Apple's new sapphire glass manufacturing partner, GT Advanced, owns some very advanced technology to manufacture extremely thin sheets of sapphire much more cheaply than current methods.
TechCrunch has done some digging and discovered a company called Twin Creeks that GT Advanced acquired late last year. Twin Creeks developed a hydrogen particle accelerator (pictured below) as a cheaper alternative to saws when attempting to slice larger chunks of sapphire for use on electronics.
Twin Creeks’ hydrogen ion particle accelerator (basically an ion cannon) allowed them to place wafers around the edges of the device and smash them with hydrogen ions. Here’s a description of the process from Extreme Tech:
"A particle accelerator bombards these wafers with hydrogen ions, and with exacting control of the voltage of the accelerator, the hydrogen ions accumulate precisely 20 micrometers from the surface of each wafer. A robotic arm then transports the wafers to a furnace where the ions expand into hydrogen gas, which cause the 20-micrometer-thick layer to shear off."
The process, when applied to solar, is then followed up by backing the sheets with flexible metal. The result is a huge reduction in thickness of sheets without the use of saws. This results in a big reduction in costs.
According to the press release GT Advanced released last week, GT expects to see its gross margins to drop significantly as sapphire glass production rises -- as costs go down -- but the overall volume will more than make up for it.

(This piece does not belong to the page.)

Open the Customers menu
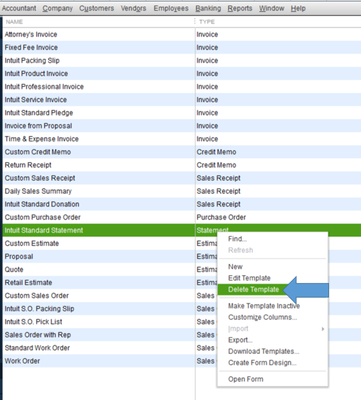361x400 pixels. click(x=96, y=8)
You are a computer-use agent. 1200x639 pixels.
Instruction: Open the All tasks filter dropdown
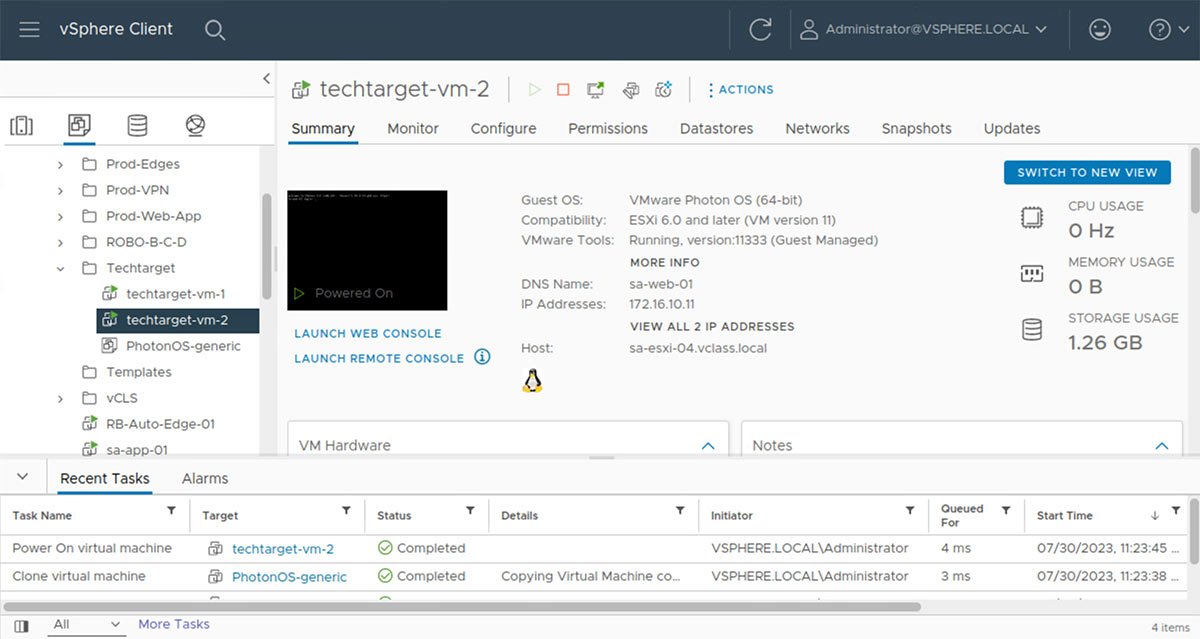84,625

TechCrunch goes on to note a patent that Apple got last year that creates a layered touchscreen with a "hyper-thin sheet of sapphire" combined with much cheaper glass sheets. The sapphire glass could be on the outside of the phone, protecting the screen from scratches, while enjoying the cost-savings of cheaper forms of glass on the rest of the display assembly.
By doing this, Apple could stretch out the production and cost factors of sapphire enough to support manufacturing full-size display cover sheets, not just small wearable panels, buttons or protective camera covers. This, in turn, could mean sapphire cover sheets that are harder and tougher than standard glass materials on your iPhone years sooner than most analysts have predicted.
The new Apple/GT Advanced facility is expected to open in Mesa, Arizona sometime next year.
Top Rated Comments
The problem is that the saw blade is relatively thick so that you wind up losing most of the sapphire to the saw cut. Using the proton method there is virtually no wasted material.
Accelerating protons into sapphire is a clever idea. Charged particles in solids lose energy as 1/E. This means that the slower they move the faster they they slow down. This is why they all wind up at roughly the same depth. The protons acquire an electron from the matrix becoming hydrogen. When the boule is heated the gas expands and a thin slice cleaves off the boule.
Interesting that they will layer 20 microns of sapphire over glass. Sapphire is extremely hard but it might not be tough. Perhaps the combination is both scratch resistant and fracture resistant.
But I'd be more impressed if it were portable (say, backpack sized) and fired a stream of protons which could trap ectoplasmic entities.
Either way very cool that they can do this.
They're the company that published the particle beam saw idea in 2012 for solar cells, and that's why GT Advance bought them the same year.
The combination is what attracted Apple to GT Advance.